Similar sentiment was expressed by Hermann Zschiegner, who said one of his “favorite things is going to the Met” before showing a cuneiform tablet to illustrate the long history and usefulness of data visualization. Hermann, founder of data viz agency TWO-N (who sponsored and organized Data Viz Camp) characterized their work as creating “story platforms” - software for clients to tell stories with their data e.g. the Art Genome Browser. He described their development approach: get data first, quickly prototype, and iterate. “Agile is the only way to succeed,” he said; “we can’t just hand over design specs to developers”. Rather than following “a theory, we focus on being aware, open, curious” and engaged. I find that to match up pretty well with how we work at Elasticiti.
Being careful matters too, of course, and Elliot Noma reminded us that the choice of what to graph matters just as much as how. He conveyed this crisply by showing how the typical “hockey stick” linear growth chart can become a slowing growth chart with a log scale, and a declining growth rate chart, all depictions of the same data.
Not surprisingly, former professor Tufte provided the most principled thinking about the opportunities and challenges of data visualization.
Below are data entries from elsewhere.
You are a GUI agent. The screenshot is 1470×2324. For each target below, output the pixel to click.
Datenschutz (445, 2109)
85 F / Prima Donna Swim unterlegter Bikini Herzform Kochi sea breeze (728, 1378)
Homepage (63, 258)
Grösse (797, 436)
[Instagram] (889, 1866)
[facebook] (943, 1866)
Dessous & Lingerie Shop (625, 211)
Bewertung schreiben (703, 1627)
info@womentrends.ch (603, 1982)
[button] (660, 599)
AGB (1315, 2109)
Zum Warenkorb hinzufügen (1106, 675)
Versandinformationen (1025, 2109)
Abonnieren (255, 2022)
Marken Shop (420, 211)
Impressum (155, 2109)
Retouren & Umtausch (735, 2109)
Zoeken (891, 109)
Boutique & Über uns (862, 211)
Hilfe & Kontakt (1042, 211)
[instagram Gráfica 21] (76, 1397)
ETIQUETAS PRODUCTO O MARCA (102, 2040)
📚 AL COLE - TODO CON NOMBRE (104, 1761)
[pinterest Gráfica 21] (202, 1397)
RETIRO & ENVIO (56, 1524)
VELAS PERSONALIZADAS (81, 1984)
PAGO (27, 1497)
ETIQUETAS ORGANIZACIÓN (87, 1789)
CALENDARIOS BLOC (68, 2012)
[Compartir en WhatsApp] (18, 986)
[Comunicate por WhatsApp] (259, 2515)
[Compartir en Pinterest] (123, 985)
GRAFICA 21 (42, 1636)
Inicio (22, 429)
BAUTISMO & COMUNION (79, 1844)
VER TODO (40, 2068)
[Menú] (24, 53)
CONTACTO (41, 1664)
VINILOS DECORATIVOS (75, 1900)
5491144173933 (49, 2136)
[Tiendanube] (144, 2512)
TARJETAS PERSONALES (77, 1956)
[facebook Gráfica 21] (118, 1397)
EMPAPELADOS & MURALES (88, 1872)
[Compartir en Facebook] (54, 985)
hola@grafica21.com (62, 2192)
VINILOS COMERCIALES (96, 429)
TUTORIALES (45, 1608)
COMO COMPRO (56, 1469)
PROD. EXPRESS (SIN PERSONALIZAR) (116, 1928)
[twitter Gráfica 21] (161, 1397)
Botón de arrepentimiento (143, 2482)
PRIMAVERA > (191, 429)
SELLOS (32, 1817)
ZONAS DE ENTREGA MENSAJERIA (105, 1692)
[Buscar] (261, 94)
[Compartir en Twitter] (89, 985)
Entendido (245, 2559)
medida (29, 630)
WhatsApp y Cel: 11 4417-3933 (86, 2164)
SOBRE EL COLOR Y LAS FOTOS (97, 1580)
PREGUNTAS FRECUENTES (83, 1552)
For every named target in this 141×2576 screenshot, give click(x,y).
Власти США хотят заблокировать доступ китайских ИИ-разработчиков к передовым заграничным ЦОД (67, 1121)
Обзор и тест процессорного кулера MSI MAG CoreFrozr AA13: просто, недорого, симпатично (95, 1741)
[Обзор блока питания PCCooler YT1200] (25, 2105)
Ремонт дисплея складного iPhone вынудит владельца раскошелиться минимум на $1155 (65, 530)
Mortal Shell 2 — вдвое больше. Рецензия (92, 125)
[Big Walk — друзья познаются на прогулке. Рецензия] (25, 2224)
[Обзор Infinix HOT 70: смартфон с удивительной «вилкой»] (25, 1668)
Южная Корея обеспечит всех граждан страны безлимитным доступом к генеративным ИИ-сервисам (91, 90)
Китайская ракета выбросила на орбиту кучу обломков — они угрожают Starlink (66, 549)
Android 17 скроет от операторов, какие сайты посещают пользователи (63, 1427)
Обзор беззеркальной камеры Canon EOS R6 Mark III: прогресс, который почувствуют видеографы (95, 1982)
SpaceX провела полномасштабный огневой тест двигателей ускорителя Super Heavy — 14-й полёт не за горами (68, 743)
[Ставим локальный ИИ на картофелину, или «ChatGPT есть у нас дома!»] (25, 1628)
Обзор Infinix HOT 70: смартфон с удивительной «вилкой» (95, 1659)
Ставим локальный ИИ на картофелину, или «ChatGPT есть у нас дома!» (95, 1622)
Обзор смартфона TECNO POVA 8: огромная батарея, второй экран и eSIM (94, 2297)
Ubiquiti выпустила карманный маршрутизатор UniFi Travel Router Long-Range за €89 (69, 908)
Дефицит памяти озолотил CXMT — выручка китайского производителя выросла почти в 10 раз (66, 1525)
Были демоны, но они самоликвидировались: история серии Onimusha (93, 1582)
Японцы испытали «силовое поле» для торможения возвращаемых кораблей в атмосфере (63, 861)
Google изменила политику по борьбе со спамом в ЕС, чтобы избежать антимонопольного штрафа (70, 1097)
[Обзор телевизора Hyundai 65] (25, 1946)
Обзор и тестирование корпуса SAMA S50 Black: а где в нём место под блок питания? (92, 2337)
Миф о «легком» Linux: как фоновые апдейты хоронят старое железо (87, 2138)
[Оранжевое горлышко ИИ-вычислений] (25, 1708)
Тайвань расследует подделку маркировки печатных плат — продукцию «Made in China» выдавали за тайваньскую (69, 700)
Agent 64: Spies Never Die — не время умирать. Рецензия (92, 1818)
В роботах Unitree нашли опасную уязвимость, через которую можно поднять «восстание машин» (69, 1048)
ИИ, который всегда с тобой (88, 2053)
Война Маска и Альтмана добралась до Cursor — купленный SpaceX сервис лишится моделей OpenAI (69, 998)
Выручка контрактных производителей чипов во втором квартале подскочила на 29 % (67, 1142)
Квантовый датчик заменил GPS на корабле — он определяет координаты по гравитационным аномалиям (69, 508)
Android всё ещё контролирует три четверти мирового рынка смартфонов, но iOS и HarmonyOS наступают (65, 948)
He suggested we find a way to increase the data-ink ratio of linking lines by using words to draw them. He proclaimed the future of visualization to be ever increasing throughput via video and 4K, and that we should design up to the latest display standards to foster the abandonment of low-rez tech. Perhaps most simply and compellingly, he proffered Google Maps as familiar and compelling evidence that there “is no relationship between the amount of information and the ability of comprehension...Clutter and overload aren’t inherent properties of information; they are failures of design.” That’s data visualization inspiration you can see every day.